AFAIU, there's a race between the two threads on gdb_stderr:
- the DAP thread samples the gdb_stderr value, and uses it a bit later to
  print to
- the gdb main thread changes the gdb_stderr value forth and back,
  using a temporary value for string capture purposes

The non-sound stream value is caused by gdb_stderr being sampled while
pointing to a str_file object, and used once the str_file object is already
destroyed.

The error here is that the DAP thread attempts to print to gdb_stderr.

Fix this by adding a thread_wrapper that:
- catches all exceptions and logs them to dap.log, and
- while we're at it, logs when exiting
and using the thread_wrapper for each DAP thread.

Tested on aarch64-linux.
---
 gdb/python/lib/gdb/dap/startup.py | 20 ++++++++++++++++++--
 1 file changed, 18 insertions(+), 2 deletions(-)
  

Comments

Tom Tromey Feb. 7, 2024, 3:52 p.m. UTC | #1
>>>>> "Tom" == Tom de Vries <tdevries@suse.de> writes:

Thanks for the patch.

Tom> - the DAP thread samples the gdb_stderr value, and uses it a bit later to
Tom>   print to
Tom> - the gdb main thread changes the gdb_stderr value forth and back,
Tom>   using a temporary value for string capture purposes

I think the first bullet point here is incomplete.

Tom> +        # Catch any exception, and log it.  If we let it escape here, it
Tom> +        # it'll be printed in gdb_stderr, which is not safe to access from

Remove the "it" at the end of the first line here.

Approved-By: Tom Tromey <tom@tromey.com>

Tom
  
Tom de Vries Feb. 12, 2024, 3:15 p.m.

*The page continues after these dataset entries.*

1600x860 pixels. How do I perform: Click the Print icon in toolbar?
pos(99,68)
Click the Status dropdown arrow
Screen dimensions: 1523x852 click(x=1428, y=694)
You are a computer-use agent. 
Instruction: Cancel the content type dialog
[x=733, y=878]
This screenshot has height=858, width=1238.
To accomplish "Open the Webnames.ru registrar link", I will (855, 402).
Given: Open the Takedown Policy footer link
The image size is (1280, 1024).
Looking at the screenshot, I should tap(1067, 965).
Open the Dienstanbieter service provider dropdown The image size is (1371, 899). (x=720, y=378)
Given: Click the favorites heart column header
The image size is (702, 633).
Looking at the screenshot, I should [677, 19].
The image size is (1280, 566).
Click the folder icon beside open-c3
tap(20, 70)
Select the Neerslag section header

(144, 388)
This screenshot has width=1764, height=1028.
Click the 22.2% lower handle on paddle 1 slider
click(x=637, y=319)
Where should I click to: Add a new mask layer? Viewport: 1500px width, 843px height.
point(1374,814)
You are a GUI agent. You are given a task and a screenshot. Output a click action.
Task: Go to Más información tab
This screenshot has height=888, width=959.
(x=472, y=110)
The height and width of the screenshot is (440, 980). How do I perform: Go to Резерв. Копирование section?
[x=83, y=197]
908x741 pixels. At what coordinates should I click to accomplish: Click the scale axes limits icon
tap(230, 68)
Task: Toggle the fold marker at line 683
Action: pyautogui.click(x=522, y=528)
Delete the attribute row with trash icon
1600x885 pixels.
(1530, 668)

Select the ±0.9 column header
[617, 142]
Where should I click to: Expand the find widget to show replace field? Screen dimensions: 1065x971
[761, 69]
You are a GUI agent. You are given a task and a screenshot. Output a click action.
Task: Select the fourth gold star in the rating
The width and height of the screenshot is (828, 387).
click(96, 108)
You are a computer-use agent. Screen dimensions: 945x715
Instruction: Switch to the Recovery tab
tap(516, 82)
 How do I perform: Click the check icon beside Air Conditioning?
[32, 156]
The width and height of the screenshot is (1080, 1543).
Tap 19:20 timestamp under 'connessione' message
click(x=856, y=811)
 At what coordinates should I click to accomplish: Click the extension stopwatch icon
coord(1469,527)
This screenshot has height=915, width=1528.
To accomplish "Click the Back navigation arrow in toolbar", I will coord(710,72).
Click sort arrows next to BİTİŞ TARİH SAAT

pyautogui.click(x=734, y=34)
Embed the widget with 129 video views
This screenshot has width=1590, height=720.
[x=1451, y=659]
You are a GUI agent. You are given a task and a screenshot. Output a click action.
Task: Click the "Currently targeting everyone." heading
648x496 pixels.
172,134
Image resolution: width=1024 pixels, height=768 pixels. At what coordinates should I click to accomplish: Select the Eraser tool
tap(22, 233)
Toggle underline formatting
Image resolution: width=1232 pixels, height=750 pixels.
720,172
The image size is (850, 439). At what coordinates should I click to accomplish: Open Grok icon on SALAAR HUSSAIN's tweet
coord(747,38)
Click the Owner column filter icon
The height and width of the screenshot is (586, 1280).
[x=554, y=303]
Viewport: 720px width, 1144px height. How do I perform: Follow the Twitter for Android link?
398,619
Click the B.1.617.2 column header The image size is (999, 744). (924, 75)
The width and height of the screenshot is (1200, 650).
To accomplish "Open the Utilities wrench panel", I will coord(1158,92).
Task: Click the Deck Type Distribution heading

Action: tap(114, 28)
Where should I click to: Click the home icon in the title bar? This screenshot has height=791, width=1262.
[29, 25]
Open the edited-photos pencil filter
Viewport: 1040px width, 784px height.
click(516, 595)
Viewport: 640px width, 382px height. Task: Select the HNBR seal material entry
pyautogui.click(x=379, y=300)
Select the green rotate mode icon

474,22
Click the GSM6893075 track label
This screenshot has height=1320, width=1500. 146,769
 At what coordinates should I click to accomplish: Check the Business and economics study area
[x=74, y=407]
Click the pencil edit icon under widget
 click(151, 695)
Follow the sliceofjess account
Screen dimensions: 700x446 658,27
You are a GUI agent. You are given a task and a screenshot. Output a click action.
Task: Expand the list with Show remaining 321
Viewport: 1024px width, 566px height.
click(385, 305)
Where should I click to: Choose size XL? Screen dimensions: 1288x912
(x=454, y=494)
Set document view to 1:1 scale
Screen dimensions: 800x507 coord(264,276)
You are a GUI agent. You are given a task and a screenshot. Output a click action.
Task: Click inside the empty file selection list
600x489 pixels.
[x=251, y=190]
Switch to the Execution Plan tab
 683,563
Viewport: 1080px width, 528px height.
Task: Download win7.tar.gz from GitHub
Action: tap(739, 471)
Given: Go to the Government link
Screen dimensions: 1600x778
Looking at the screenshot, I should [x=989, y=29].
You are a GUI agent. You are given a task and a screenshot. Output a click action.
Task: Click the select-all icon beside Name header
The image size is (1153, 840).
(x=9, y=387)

UTC | #2
On 2/7/24 16:52, Tom Tromey wrote:
>>>>>> "Tom" == Tom de Vries <tdevries@suse.de> writes:
> 
> Thanks for the patch.
> 
> Tom> - the DAP thread samples the gdb_stderr value, and uses it a bit later to
> Tom>   print to
> Tom> - the gdb main thread changes the gdb_stderr value forth and back,
> Tom>   using a temporary value for string capture purposes
> 

Thanks for the review.

> I think the first bullet point here is incomplete.
> 

AFAICT, it's not, but ... not a native speaker.

Should try to I reformulate?

Thanks,
- Tom

> Tom> +        # Catch any exception, and log it.  If we let it escape here, it
> Tom> +        # it'll be printed in gdb_stderr, which is not safe to access from
> 
> Remove the "it" at the end of the first line here.
> 
> Approved-By: Tom Tromey <tom@tromey.com>
> 
> Tom
  
Tom Tromey Feb. 12, 2024, 5:35 p.m. UTC | #3
>>>>> "Tom" == Tom de Vries <tdevries@suse.de> writes:

Tom> - the DAP thread samples the gdb_stderr value, and uses it a
Tom> bit later to print to

>> I think the first bullet point here is incomplete.

Tom> AFAICT, it's not, but ... not a native speaker.

Tom> Should try to I reformulate?

I re-read it a couple more times & it makes sense now.
I think it's fine, sorry about that.

Tom
  

Patch

diff --git a/gdb/python/lib/gdb/dap/startup.py b/gdb/python/lib/gdb/dap/startup.py
index 4f12e0b0376..7cd1ef2fba1 100644
--- a/gdb/python/lib/gdb/dap/startup.py
+++ b/gdb/python/lib/gdb/dap/startup.py
@@ -62,9 +62,25 @@  def start_thread(name, target, args=()):
     """Start a new thread, invoking TARGET with *ARGS there.
     This is a helper function that ensures that any GDB signals are
     correctly blocked."""
-    result = gdb.Thread(name=name, target=target, args=args, daemon=True)
-    result.start()
 
+    def thread_wrapper(*args):
+        thread_name = threading.current_thread().name
+        # Catch any exception, and log it.  If we let it escape here, it
+        # it'll be printed in gdb_stderr, which is not safe to access from
+        # anywhere but gdb's main thread.
+        try:
+            target(*args)
+        except Exception as err:
+            err_string = "%s, %s" % (err, type(err))
+            log(thread_name + ": caught exception: " + err_string)
+            log_stack()
+        finally:
+            # Log when a thread terminates.
+            log(thread_name + ": terminating")
+
+    result = gdb.Thread(name=name, target=thread_wrapper, args=args,
+                        daemon=True)
+    result.start()
 
 def start_dap(target):
     """Start the DAP thread and invoke TARGET there."""